The Placing is to be completed on or before the third Business
Day following the date on which all the conditions referred to
above are fulfilled, and in any event, no later than 18th
September 2003 or such other date as the Company and each of
the placees shall agree.

Application for listing:

The Company will make application to the Stock Exchange for the
grant of the listing of and permission to deal in the Placing
Shares.

USE OF PROCEEDS AND REASONS FOR THE PLACING

The Company is an investment holding company. The Group is
principally engaged in the marketing and wholesale distribution
of left-hand-drive motor vehicles. The Placing will generate a
total of HK$1,040,000 and net proceeds of about HK$950,000 after
payment of financial, legal, printing and publication charges.

The Company intends to apply approximately HK$600,000 for
repayment of debts and the remaining HK$350,000 for other
general working capital purposes. As the Company is in need of
additional fundings for its general working capital, the
Directors consider that the Placing represents a good
opportunity to raise further working capital for the Company
while at the same time broadening its shareholder and capital
base.

RESULTS OF LAST YEAR AND BANKING FACILITIES

The audited turnover and net loss attributable to shareholders
of the Group for the year ended 31st December 2002 were HK$33.43
million and HK$2.52 million, respectively. At present, the
banking facilities granted to the Group amounts to HK$21.64
million, which has fully utilized by the Group's subsidiaries.

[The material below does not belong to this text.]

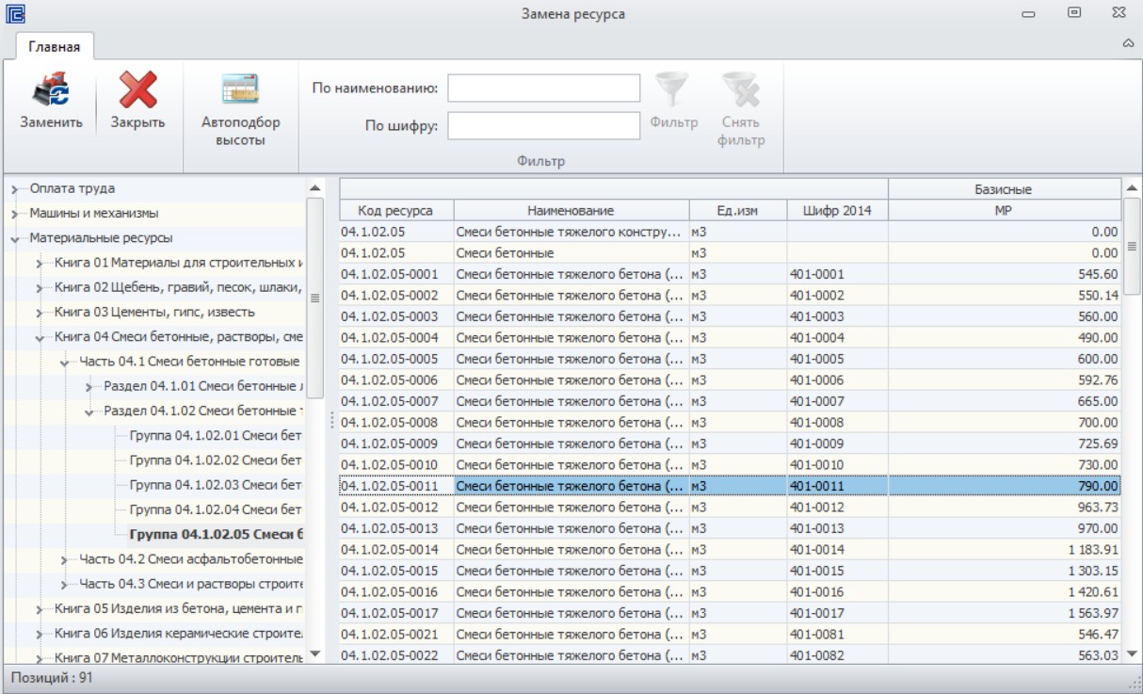Click the tree panel scrollbar up arrow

FUND RAISING ACTIVITIES FOR THE PAST 24 MONTHS

During the past 24 months, the Company undertook 2 fund raising
exercises:

   (i) The issuing of 73,537,200 new shares (the "Rights
Shares") of HK$0.01 each on the basis of one rights share for
every two existing ordinary shares held by members of the
Company by way of rights issue at a price of HK$0.10 per rights
share, for net proceeds of about HK$6 million, of which HK$4.5
million was intended for reducing the borrowing of the Group and
the remaining HK$1.5 million for general working capital of the
Group. The Company has made announcement in this respect on 18th
December 2001.

The prospectus on the rights issue dated 8th January 2002 was
dispatched to qualified shareholders of the Company on 8th
January 2002, and no shareholders' approval was required on the
rights issue. The 73,537,200 Rights Shares were issued on 30th
January 2002. Net proceeds of HK$6.18 million were actually
raised, of which HK$3.5 million was used to reduce the bank
loans and the remaining funds of HK$2.68 million were used to
purchase merchandise for meeting the demand of the Group's
distribution sales in China.

   (ii) The placing of 44,000,000 new shares (the Placement
Shares) of HK$0.01 each at a price of HK$0.115 per share to 6
independent investors on 10th June 2002 for net proceeds of
approximately HK$4.5 million for the general working capital of
the Company. The Company has made announcement in this respect
on 28th May 2002. The price for the Placement Share of HK$0.115
per share represents a discount of approximately 4.96% to the
closing price of the Shares; i.e. HK$0.121 as quoted on the
Stock Exchange on 27th May 2002. The Placement Shares,
representing 19.94% of the then issued share capital of the
Company, were issued under the general mandate granted to the
Directors at the annual general meeting of the Company held
on 27th May 2002. The actual amount of net proceeds raised was
HK$4.36 million, of which HK$2 million was applied for reducing
the bank loans and the remaining HK$2.36 million was for the
procurement of updated inventories.

GENERAL

The Group is in need of additional fundings. The Group has
explored various means of raising funds including additional
bank financing. The Placing is the only possible opportunity for
the Group to raise capital. The Placing Price represents a
premium with reference to the net liabilities of the Group.
After arm's length negotiation with the 4 placees and after
having considered the aforesaid circumstances, the Directors
consider the terms of the Placing Agreement to be fair and
reasonable and in the interest of the Company and the
Shareholders as a whole. Further announcement will be made on
the status of the Placing as and when appropriate.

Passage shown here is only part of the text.